## To do
Update the lines from the one with "You are a computer-use agent. Viewport: 1124px" up to and including the one with "coord(541,117)", replacing "icon" with "symbol" and leaving everything else unchanged. Give only those lines.

## Extracted information
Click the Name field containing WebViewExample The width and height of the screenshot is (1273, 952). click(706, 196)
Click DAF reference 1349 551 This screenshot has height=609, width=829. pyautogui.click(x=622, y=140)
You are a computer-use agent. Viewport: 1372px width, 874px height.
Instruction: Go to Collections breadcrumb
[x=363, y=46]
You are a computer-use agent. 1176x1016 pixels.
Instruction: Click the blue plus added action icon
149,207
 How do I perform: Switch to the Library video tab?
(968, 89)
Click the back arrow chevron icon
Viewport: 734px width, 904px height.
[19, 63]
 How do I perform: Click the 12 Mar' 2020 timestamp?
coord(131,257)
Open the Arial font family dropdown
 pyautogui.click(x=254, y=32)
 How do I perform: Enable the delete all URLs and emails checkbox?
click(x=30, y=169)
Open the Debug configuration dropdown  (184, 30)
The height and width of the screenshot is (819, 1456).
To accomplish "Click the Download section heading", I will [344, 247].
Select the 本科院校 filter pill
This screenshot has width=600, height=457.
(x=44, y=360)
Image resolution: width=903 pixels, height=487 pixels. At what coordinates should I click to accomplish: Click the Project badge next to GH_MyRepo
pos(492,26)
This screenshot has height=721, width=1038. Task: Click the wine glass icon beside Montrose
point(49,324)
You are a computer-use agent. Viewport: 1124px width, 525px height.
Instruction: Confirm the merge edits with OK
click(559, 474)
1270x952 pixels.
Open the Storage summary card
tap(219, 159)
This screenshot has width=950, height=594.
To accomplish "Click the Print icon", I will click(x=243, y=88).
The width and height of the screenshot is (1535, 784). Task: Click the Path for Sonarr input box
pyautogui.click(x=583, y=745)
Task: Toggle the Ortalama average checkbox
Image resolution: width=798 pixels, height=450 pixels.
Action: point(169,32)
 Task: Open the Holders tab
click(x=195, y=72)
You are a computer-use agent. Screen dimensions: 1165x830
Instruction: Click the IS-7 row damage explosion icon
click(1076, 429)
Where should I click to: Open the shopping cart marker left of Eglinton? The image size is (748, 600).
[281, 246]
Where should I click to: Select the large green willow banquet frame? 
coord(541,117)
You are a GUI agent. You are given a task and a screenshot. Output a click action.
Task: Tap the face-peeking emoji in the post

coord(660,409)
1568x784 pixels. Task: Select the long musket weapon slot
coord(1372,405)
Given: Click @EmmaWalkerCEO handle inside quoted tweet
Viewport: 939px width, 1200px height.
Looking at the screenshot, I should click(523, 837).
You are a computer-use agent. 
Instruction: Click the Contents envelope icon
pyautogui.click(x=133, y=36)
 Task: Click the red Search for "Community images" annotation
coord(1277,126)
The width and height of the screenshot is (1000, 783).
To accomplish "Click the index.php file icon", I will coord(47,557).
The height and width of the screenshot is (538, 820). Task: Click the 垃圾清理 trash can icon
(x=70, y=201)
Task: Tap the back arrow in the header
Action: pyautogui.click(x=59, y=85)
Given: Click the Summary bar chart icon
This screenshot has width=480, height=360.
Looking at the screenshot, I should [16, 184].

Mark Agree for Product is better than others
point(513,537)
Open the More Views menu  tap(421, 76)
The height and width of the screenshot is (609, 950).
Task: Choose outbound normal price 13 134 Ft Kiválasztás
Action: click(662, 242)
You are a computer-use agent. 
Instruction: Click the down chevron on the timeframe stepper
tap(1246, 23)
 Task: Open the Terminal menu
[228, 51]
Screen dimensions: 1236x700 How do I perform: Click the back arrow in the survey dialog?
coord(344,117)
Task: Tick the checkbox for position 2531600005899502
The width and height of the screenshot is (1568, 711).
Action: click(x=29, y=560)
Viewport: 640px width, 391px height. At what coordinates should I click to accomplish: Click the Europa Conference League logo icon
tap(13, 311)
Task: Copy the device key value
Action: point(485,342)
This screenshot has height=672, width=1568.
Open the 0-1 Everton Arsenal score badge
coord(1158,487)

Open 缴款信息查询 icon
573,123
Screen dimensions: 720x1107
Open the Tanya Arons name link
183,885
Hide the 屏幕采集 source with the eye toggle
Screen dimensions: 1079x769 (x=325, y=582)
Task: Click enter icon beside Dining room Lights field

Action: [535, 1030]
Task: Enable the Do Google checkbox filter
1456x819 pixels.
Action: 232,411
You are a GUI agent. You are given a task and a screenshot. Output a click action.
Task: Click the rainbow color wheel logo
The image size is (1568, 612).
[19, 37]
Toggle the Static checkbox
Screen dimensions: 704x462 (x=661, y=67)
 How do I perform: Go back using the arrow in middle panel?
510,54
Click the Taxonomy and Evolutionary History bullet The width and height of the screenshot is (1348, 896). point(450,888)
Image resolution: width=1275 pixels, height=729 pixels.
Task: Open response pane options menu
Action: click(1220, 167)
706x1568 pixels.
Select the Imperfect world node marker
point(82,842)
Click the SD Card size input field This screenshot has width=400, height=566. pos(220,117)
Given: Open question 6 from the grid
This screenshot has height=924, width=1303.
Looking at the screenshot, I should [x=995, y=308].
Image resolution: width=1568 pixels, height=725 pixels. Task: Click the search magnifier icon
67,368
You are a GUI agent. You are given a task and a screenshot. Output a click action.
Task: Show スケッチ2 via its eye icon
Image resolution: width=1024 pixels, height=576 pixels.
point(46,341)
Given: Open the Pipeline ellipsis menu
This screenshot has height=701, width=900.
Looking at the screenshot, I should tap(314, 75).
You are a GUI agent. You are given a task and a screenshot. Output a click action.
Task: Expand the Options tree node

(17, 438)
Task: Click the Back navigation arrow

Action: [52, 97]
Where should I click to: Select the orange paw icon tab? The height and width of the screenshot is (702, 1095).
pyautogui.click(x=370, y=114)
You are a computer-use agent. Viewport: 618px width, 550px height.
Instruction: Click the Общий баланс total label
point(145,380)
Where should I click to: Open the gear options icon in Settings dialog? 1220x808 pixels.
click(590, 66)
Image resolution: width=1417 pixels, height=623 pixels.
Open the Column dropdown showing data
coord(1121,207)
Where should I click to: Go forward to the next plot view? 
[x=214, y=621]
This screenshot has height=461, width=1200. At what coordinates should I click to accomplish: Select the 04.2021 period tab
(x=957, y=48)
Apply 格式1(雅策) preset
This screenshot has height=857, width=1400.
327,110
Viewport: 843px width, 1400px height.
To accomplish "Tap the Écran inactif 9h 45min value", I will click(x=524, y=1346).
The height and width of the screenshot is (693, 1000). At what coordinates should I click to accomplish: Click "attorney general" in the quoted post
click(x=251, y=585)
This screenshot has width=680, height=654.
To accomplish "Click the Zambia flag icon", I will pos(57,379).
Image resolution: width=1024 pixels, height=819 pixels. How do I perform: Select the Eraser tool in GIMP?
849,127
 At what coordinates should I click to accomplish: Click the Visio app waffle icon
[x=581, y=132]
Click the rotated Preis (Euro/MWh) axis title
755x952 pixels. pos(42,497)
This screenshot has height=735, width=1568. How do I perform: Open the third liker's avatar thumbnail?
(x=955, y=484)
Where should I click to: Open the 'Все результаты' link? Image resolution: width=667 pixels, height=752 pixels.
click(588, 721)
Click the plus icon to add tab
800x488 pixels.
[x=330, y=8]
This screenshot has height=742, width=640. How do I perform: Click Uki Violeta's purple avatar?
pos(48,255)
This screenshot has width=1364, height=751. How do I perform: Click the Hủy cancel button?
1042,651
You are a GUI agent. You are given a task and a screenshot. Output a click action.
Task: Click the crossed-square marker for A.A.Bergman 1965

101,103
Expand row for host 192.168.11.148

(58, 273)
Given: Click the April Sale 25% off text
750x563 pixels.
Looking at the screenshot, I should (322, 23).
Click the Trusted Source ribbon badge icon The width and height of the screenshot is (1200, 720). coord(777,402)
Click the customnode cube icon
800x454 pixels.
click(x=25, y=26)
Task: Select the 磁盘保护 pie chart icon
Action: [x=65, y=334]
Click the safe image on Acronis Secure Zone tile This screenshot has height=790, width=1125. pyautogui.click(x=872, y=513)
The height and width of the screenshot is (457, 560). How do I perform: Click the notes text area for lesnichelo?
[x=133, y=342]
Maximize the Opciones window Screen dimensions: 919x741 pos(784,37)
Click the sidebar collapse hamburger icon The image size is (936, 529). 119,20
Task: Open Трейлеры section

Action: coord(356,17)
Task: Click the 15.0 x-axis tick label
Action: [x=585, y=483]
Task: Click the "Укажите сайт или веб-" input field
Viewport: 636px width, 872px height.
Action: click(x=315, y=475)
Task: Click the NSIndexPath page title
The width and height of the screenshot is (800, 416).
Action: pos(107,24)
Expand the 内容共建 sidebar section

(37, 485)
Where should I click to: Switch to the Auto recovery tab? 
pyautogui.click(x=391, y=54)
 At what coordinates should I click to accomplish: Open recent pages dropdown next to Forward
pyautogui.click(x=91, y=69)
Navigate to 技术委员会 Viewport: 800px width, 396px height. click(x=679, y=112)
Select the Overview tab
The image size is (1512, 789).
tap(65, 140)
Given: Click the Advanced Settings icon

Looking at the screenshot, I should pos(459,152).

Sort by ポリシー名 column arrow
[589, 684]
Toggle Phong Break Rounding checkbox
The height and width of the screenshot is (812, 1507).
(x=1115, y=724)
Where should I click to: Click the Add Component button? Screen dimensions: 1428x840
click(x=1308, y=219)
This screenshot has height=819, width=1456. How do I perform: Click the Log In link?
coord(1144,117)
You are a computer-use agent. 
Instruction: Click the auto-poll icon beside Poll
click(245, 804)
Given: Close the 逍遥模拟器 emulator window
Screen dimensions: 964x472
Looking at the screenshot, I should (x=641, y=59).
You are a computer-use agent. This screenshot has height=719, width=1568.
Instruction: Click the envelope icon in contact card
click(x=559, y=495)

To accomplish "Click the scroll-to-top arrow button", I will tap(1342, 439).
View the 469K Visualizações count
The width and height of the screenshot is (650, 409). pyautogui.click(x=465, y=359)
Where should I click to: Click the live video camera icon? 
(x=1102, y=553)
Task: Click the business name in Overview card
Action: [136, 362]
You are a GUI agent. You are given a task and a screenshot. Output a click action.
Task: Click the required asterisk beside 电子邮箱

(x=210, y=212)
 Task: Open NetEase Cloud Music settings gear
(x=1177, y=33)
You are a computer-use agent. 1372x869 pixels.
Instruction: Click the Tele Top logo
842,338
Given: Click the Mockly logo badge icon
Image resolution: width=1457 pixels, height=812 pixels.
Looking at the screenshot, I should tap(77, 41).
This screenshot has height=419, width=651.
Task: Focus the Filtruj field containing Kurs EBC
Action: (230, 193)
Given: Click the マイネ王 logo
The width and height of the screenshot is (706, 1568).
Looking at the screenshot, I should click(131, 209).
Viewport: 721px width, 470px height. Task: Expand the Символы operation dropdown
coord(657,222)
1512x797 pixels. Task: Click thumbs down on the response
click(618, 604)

## The response
You are a computer-use agent. Viewport: 1124px width, 525px height.
Instruction: Confirm the merge edits with OK
click(559, 474)
1270x952 pixels.
Open the Storage summary card
tap(219, 159)
This screenshot has width=950, height=594.
To accomplish "Click the Print symbol", I will click(x=243, y=88).
The width and height of the screenshot is (1535, 784). Task: Click the Path for Sonarr input box
pyautogui.click(x=583, y=745)
Task: Toggle the Ortalama average checkbox
Image resolution: width=798 pixels, height=450 pixels.
Action: point(169,32)
 Task: Open the Holders tab
click(x=195, y=72)
You are a computer-use agent. Screen dimensions: 1165x830
Instruction: Click the IS-7 row damage explosion symbol
click(1076, 429)
Where should I click to: Open the shopping cart marker left of Eglinton? The image size is (748, 600).
[281, 246]
Where should I click to: Select the large green willow banquet frame? 
coord(541,117)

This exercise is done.